_Task instructions:_
Rewrite the rows below as a numbered list, from the line containing "At what coordinates should I click to accomplish: Select" through the line containing "tap(610, 461)", and omit any blank lines.

_Material for the task:_
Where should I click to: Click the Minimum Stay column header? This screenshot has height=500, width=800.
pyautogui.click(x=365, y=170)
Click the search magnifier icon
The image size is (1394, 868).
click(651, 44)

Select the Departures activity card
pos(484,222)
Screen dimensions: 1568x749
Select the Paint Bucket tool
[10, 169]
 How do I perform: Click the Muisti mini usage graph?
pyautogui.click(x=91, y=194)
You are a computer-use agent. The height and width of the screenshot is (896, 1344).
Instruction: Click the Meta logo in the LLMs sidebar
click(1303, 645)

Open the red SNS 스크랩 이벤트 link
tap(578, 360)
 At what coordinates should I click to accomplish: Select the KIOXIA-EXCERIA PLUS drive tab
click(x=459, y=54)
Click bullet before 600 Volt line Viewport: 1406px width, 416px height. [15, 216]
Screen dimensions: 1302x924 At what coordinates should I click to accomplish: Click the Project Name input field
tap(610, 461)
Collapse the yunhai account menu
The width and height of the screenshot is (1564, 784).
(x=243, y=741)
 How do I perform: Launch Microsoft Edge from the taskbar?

_Task result:_
1.  At what coordinates should I click to accomplish: Select the KIOXIA-EXCERIA PLUS drive tab
2. click(x=459, y=54)
3. Click bullet before 600 Volt line Viewport: 1406px width, 416px height. [15, 216]
4. Screen dimensions: 1302x924 At what coordinates should I click to accomplish: Click the Project Name input field
5. tap(610, 461)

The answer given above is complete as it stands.